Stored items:

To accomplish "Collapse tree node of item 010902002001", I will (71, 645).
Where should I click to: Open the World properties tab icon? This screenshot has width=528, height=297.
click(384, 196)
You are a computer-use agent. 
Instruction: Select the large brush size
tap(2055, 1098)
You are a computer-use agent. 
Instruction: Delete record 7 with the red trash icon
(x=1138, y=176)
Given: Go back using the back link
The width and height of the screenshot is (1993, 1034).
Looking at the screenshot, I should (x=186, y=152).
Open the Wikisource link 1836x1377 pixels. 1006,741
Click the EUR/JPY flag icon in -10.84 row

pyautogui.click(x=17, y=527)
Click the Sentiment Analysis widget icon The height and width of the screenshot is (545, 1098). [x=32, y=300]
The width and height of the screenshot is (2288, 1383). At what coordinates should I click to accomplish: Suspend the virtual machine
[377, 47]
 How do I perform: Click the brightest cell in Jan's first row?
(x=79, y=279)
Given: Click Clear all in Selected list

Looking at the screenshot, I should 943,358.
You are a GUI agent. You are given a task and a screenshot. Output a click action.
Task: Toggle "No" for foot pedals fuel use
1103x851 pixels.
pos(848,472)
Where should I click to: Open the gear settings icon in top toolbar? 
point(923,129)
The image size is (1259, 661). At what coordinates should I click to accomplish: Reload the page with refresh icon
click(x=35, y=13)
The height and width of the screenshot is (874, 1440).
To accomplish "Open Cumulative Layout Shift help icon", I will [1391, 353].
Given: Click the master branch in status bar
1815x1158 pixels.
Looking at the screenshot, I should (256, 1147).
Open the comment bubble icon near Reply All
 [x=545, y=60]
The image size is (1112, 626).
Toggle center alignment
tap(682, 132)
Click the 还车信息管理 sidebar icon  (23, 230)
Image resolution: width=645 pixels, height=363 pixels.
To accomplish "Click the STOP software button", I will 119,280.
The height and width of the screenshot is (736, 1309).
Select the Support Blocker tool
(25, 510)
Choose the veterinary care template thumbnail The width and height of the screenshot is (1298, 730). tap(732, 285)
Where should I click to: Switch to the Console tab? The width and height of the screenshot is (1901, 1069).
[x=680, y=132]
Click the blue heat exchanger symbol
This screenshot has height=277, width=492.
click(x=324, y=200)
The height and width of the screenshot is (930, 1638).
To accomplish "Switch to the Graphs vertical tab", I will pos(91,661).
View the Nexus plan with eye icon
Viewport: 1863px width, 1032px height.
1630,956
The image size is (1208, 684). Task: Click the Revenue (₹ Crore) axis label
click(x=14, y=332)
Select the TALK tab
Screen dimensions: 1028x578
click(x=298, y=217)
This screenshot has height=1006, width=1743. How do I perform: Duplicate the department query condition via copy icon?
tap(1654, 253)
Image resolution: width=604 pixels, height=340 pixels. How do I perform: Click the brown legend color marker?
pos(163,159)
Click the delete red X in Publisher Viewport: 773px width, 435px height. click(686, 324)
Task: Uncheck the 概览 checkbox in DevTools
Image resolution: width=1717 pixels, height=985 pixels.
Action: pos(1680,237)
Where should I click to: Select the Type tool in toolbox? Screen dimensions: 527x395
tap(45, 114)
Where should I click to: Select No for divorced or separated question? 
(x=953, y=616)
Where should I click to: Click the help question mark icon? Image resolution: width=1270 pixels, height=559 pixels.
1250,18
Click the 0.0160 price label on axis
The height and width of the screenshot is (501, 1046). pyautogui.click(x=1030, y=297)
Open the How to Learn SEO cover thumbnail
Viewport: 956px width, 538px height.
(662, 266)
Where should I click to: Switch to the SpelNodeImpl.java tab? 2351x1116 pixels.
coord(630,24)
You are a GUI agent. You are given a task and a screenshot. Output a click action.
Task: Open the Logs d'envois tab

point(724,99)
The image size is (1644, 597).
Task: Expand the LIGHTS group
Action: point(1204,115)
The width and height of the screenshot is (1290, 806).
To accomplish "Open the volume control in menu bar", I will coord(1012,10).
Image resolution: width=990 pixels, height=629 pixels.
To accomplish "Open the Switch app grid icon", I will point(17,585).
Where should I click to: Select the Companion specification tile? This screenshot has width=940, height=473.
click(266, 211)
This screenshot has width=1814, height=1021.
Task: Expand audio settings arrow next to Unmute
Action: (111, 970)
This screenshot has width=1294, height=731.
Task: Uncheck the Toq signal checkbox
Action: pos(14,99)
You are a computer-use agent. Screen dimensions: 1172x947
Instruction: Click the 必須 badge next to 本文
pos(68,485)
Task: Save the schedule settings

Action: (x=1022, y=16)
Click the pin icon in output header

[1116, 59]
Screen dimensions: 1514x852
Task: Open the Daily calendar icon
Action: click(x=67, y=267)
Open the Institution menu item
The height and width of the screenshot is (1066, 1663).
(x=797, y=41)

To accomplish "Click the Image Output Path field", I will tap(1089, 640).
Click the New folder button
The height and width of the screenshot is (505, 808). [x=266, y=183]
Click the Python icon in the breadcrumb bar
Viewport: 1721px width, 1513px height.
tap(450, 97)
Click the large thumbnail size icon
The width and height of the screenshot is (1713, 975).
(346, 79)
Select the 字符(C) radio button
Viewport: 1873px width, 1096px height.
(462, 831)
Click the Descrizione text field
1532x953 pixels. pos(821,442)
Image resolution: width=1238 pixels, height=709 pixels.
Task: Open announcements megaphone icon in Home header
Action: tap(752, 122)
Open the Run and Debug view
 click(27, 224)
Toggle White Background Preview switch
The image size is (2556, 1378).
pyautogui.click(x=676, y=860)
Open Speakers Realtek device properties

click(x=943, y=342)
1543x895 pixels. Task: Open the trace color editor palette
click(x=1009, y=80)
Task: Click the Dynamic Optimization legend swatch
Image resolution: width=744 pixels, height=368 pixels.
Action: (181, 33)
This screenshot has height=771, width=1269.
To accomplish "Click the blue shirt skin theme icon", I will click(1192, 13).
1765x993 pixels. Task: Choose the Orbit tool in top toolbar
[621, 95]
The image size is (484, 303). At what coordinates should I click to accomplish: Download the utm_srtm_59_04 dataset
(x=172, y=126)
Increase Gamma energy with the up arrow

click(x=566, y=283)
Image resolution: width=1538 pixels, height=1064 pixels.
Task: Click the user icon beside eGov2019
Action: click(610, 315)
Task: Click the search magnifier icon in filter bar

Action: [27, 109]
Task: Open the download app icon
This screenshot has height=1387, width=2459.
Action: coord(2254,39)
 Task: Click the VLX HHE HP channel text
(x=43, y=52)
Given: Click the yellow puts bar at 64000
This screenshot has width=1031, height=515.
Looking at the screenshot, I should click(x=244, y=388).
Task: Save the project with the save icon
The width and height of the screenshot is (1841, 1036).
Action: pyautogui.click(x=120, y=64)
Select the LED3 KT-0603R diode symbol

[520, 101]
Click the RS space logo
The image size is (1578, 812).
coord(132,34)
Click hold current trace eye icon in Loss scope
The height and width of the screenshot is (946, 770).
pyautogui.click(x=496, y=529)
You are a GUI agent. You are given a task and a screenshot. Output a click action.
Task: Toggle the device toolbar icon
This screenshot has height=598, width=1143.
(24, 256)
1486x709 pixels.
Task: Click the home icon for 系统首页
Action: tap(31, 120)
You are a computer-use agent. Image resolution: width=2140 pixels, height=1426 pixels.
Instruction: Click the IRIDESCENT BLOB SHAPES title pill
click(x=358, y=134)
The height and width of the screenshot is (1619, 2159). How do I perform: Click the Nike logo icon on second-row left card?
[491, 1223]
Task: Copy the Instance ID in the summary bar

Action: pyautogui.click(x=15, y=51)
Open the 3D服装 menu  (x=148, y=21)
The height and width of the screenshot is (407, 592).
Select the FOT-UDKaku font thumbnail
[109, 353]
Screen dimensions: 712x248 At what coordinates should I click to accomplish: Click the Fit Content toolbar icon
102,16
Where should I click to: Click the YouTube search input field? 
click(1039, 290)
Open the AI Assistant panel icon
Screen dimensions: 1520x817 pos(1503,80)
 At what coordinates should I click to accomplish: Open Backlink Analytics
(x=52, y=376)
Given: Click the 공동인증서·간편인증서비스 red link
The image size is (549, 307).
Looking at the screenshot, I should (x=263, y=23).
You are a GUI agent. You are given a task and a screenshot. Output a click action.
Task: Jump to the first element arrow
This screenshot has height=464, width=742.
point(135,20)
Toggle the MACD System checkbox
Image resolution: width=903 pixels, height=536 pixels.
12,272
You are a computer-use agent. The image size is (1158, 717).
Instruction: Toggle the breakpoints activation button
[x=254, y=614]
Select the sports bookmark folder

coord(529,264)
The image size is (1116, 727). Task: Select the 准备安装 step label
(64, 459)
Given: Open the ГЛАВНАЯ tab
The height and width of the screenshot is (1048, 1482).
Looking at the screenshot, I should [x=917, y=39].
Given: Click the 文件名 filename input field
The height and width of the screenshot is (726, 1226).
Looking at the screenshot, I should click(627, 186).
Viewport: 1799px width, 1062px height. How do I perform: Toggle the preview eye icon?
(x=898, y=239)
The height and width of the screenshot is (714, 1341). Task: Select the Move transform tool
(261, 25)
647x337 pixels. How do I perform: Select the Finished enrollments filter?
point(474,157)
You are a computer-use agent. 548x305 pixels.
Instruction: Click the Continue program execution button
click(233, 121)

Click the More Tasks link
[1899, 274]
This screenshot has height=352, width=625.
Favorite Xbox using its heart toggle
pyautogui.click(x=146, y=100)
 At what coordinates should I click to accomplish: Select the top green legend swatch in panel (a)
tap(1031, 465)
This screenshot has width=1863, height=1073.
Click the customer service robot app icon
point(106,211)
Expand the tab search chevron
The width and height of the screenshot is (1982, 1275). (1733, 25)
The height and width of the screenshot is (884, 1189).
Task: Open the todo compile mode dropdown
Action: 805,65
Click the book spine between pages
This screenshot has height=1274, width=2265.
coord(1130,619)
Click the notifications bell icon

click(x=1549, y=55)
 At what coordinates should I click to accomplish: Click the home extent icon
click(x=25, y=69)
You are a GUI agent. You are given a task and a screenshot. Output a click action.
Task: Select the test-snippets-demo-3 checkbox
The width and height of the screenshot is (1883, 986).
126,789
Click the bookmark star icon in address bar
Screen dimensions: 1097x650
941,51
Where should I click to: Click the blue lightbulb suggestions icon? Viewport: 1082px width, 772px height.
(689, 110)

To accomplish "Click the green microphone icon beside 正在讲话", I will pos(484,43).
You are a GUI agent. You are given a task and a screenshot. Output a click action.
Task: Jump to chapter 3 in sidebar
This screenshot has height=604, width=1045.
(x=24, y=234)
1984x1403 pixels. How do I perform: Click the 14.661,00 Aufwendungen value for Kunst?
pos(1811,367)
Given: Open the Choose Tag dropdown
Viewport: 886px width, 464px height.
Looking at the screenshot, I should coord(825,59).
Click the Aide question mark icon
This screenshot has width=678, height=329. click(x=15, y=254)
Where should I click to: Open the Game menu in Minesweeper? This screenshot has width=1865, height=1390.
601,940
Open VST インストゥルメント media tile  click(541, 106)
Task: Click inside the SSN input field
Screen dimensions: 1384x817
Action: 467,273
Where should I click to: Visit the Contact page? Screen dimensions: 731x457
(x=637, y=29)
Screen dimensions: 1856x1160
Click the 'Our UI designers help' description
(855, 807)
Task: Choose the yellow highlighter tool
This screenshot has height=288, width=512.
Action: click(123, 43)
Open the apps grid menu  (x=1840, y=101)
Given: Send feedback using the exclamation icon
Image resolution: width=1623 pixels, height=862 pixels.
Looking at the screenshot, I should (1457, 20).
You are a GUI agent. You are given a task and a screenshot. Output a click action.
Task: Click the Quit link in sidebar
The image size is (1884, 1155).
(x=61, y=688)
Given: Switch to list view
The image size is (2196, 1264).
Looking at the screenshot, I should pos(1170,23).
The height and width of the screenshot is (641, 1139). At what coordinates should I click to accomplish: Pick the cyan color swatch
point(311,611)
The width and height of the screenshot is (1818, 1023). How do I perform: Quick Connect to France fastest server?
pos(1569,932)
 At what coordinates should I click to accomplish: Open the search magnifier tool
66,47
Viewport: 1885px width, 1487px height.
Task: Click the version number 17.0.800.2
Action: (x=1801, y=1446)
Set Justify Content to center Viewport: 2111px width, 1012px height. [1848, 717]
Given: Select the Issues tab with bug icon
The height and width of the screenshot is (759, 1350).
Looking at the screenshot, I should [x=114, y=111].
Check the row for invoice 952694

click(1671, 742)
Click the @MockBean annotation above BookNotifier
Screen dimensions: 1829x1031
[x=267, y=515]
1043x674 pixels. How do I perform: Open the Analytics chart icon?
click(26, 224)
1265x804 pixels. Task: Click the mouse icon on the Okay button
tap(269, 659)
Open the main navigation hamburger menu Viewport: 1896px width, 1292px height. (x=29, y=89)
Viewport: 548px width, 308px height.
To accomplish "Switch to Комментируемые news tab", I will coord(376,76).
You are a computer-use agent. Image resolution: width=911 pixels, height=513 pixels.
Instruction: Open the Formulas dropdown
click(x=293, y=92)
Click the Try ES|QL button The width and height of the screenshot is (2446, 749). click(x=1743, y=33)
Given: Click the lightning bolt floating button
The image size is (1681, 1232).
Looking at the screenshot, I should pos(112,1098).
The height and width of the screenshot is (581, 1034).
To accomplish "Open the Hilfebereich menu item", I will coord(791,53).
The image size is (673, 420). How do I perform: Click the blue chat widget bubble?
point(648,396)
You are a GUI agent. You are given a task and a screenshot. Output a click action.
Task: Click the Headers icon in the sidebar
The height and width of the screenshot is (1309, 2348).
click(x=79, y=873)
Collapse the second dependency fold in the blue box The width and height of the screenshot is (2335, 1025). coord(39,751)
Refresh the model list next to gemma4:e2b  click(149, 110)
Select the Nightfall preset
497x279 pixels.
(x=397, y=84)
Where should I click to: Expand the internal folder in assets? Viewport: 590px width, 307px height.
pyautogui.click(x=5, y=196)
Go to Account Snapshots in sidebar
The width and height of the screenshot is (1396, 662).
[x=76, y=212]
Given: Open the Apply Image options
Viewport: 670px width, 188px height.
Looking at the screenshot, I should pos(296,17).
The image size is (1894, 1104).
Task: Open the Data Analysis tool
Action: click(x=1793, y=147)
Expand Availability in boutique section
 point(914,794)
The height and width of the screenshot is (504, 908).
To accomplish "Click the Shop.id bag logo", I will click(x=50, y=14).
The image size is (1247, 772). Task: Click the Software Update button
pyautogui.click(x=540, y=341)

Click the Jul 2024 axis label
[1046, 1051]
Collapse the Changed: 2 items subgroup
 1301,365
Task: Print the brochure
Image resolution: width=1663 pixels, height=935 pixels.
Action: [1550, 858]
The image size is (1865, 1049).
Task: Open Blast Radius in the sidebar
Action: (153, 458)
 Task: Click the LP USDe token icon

Problem to work on: Exactly as they stand, please print the lines from the first line of the records above down to the line that includes "Click the Sentiment", both of those included and no others.

Solution to the exercise:
To accomplish "Collapse tree node of item 010902002001", I will (71, 645).
Where should I click to: Open the World properties tab icon? This screenshot has width=528, height=297.
click(384, 196)
You are a computer-use agent. 
Instruction: Select the large brush size
tap(2055, 1098)
You are a computer-use agent. 
Instruction: Delete record 7 with the red trash icon
(x=1138, y=176)
Given: Go back using the back link
The width and height of the screenshot is (1993, 1034).
Looking at the screenshot, I should (x=186, y=152).
Open the Wikisource link 1836x1377 pixels. 1006,741
Click the EUR/JPY flag icon in -10.84 row

pyautogui.click(x=17, y=527)
Click the Sentiment Analysis widget icon The height and width of the screenshot is (545, 1098). [x=32, y=300]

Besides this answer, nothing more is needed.